StarRocks uses the Least Recently Used (LRU) algorithm to cache and evict data. The basic rules are as follows:

  • StarRocks first attempts to retrieve the requested metadata from the memory. If the metadata cannot be hit in the memory, StarRock attempts to retrieve the metadata from the disks. The metadata that StarRocks has retrieved from the disks will be loaded into the memory. If the metadata cannot be hit in the disks either, StarRock retrieves the metadata from the remote storage and caches the retrieved metadata in the memory.
  • StarRocks writes the metadata evicted out of the memory into the disks, but it directly discards the metadata evicted out of the disks.

FE configuration items that you can use to configure your Iceberg metadata caching mechanism:

enable_iceberg_metadata_disk_cache

Unit: N/A Default value: false Description: Specifies whether to enable the disk cache.

iceberg_metadata_cache_disk_path

Unit: N/A Default value: StarRocksFE.STARROCKS_HOME_DIR + "/caches/iceberg" Description: The save path of cached metadata files on disk.

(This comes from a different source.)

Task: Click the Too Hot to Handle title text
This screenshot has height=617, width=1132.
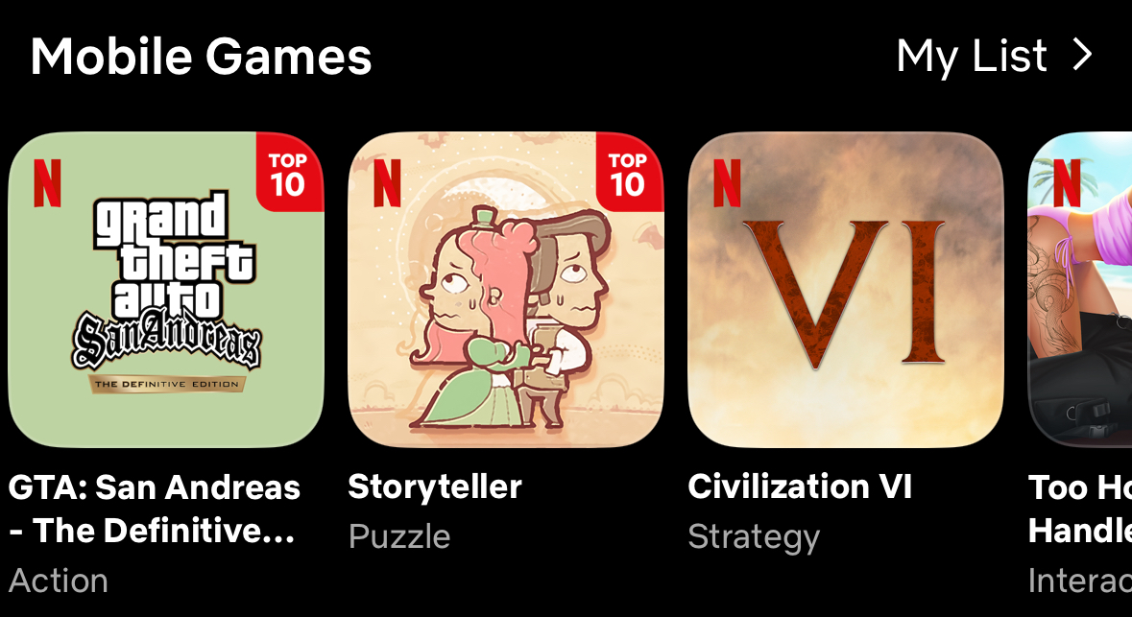Action: coord(1080,510)
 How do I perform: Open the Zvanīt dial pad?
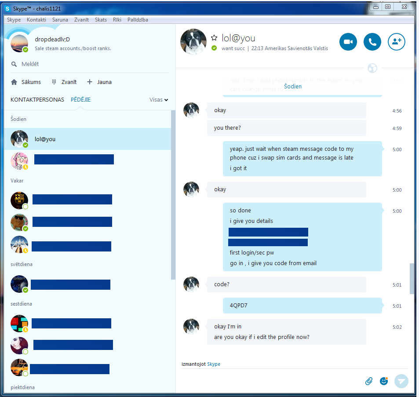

iceberg_metadata_disk_cache_capacity

Unit: Bytes Default value: 2147483648, equivalent to 2 GB Description: The maximum size of cached metadata allowed on disk.

iceberg_metadata_memory_cache_capacity

Unit: Bytes Default value: 536870912, equivalent to 512 MB Description: The maximum size of cached metadata allowed in memory.

iceberg_metadata_memory_cache_expiration_seconds

Unit: Seconds
Default value: 86500 Description: The amount of time after which a cache entry in memory expires counting from its last access.

iceberg_metadata_disk_cache_expiration_seconds

Unit: Seconds
Default value: 604800, equivalent to one week Description: The amount of time after which a cache entry on disk expires counting from its last access.

iceberg_metadata_cache_max_entry_size

Unit: Bytes Default value: 8388608, equivalent to 8 MB Description: The maximum size of a file that can be cached. Files whose size exceeds the value of this parameter cannot be cached. If a query requests these files, StarRocks retrieves them from the remote storage.